> _Excerpted records_
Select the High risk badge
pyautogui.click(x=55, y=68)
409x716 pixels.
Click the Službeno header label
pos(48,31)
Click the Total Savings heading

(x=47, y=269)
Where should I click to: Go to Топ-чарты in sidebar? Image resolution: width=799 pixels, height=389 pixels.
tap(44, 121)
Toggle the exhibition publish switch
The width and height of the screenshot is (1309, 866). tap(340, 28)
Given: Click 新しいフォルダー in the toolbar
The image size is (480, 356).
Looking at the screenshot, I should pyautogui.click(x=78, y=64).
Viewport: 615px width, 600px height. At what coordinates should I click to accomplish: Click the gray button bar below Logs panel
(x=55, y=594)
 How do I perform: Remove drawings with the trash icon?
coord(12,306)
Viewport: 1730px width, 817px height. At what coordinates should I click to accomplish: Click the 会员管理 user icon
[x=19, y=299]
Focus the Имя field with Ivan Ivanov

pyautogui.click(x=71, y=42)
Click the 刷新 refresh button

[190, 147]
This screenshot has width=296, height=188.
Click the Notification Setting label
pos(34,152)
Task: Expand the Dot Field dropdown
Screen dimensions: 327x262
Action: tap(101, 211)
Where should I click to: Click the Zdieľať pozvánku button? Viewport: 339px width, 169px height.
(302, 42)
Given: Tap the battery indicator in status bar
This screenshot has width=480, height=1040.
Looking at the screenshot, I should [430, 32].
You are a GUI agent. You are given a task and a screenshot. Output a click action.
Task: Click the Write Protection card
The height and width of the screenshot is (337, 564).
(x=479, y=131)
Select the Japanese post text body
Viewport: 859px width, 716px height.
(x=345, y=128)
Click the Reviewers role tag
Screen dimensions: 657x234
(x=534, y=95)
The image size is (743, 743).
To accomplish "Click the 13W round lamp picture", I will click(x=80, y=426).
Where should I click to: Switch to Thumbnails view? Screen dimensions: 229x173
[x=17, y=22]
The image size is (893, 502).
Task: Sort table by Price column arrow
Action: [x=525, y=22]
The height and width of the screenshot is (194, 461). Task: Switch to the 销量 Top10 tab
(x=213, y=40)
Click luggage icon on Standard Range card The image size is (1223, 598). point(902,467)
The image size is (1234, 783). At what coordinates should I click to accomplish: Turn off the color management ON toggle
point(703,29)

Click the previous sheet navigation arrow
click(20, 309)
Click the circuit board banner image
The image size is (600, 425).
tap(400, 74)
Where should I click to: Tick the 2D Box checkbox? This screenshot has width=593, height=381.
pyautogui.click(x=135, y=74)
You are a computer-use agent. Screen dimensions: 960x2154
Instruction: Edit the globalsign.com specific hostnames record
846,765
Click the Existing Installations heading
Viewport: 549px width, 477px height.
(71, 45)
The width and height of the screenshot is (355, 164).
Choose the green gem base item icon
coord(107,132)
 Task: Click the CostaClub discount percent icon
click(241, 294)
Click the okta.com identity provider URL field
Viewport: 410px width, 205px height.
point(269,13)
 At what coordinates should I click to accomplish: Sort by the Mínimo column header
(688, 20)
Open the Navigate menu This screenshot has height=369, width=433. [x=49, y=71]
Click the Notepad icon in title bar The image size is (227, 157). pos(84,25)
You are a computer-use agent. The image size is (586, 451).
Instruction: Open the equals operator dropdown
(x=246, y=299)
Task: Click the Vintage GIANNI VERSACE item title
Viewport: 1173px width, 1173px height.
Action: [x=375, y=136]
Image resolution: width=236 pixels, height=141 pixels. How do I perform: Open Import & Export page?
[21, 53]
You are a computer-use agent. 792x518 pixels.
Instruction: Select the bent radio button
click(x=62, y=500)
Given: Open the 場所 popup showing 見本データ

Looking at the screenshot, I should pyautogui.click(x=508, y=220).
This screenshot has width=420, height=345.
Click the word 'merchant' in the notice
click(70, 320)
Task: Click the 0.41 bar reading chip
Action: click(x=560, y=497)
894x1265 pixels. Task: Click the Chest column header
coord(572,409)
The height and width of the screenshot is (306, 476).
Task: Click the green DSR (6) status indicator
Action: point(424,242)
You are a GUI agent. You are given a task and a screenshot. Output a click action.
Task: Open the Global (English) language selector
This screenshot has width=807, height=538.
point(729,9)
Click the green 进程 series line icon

> _Exercise aim_
Taking care to miss no line, set down the whole listing above exactly.

> _Problem solution_
Select the High risk badge
pyautogui.click(x=55, y=68)
409x716 pixels.
Click the Službeno header label
pos(48,31)
Click the Total Savings heading

(x=47, y=269)
Where should I click to: Go to Топ-чарты in sidebar? Image resolution: width=799 pixels, height=389 pixels.
tap(44, 121)
Toggle the exhibition publish switch
The width and height of the screenshot is (1309, 866). tap(340, 28)
Given: Click 新しいフォルダー in the toolbar
The image size is (480, 356).
Looking at the screenshot, I should pyautogui.click(x=78, y=64).
Viewport: 615px width, 600px height. At what coordinates should I click to accomplish: Click the gray button bar below Logs panel
(x=55, y=594)
 How do I perform: Remove drawings with the trash icon?
coord(12,306)
Viewport: 1730px width, 817px height. At what coordinates should I click to accomplish: Click the 会员管理 user icon
[x=19, y=299]
Focus the Имя field with Ivan Ivanov

pyautogui.click(x=71, y=42)
Click the 刷新 refresh button

[190, 147]
This screenshot has width=296, height=188.
Click the Notification Setting label
pos(34,152)
Task: Expand the Dot Field dropdown
Screen dimensions: 327x262
Action: tap(101, 211)
Where should I click to: Click the Zdieľať pozvánku button? Viewport: 339px width, 169px height.
(302, 42)
Given: Tap the battery indicator in status bar
This screenshot has width=480, height=1040.
Looking at the screenshot, I should [430, 32].
You are a GUI agent. You are given a task and a screenshot. Output a click action.
Task: Click the Write Protection card
The height and width of the screenshot is (337, 564).
(x=479, y=131)
Select the Japanese post text body
Viewport: 859px width, 716px height.
(x=345, y=128)
Click the Reviewers role tag
Screen dimensions: 657x234
(x=534, y=95)
The image size is (743, 743).
To accomplish "Click the 13W round lamp picture", I will click(x=80, y=426).
Where should I click to: Switch to Thumbnails view? Screen dimensions: 229x173
[x=17, y=22]
The image size is (893, 502).
Task: Sort table by Price column arrow
Action: [x=525, y=22]
The height and width of the screenshot is (194, 461). Task: Switch to the 销量 Top10 tab
(x=213, y=40)
Click luggage icon on Standard Range card The image size is (1223, 598). point(902,467)
The image size is (1234, 783). At what coordinates should I click to accomplish: Turn off the color management ON toggle
point(703,29)

Click the previous sheet navigation arrow
click(20, 309)
Click the circuit board banner image
The image size is (600, 425).
tap(400, 74)
Where should I click to: Tick the 2D Box checkbox? This screenshot has width=593, height=381.
pyautogui.click(x=135, y=74)
You are a computer-use agent. Screen dimensions: 960x2154
Instruction: Edit the globalsign.com specific hostnames record
846,765
Click the Existing Installations heading
Viewport: 549px width, 477px height.
(71, 45)
The width and height of the screenshot is (355, 164).
Choose the green gem base item icon
coord(107,132)
 Task: Click the CostaClub discount percent icon
click(241, 294)
Click the okta.com identity provider URL field
Viewport: 410px width, 205px height.
point(269,13)
 At what coordinates should I click to accomplish: Sort by the Mínimo column header
(688, 20)
Open the Navigate menu This screenshot has height=369, width=433. [x=49, y=71]
Click the Notepad icon in title bar The image size is (227, 157). pos(84,25)
You are a computer-use agent. The image size is (586, 451).
Instruction: Open the equals operator dropdown
(x=246, y=299)
Task: Click the Vintage GIANNI VERSACE item title
Viewport: 1173px width, 1173px height.
Action: [x=375, y=136]
Image resolution: width=236 pixels, height=141 pixels. How do I perform: Open Import & Export page?
[21, 53]
You are a computer-use agent. 792x518 pixels.
Instruction: Select the bent radio button
click(x=62, y=500)
Given: Open the 場所 popup showing 見本データ

Looking at the screenshot, I should pyautogui.click(x=508, y=220).
This screenshot has width=420, height=345.
Click the word 'merchant' in the notice
click(70, 320)
Task: Click the 0.41 bar reading chip
Action: click(x=560, y=497)
894x1265 pixels. Task: Click the Chest column header
coord(572,409)
The height and width of the screenshot is (306, 476).
Task: Click the green DSR (6) status indicator
Action: point(424,242)
You are a GUI agent. You are given a task and a screenshot. Output a click action.
Task: Open the Global (English) language selector
This screenshot has width=807, height=538.
point(729,9)
Click the green 进程 series line icon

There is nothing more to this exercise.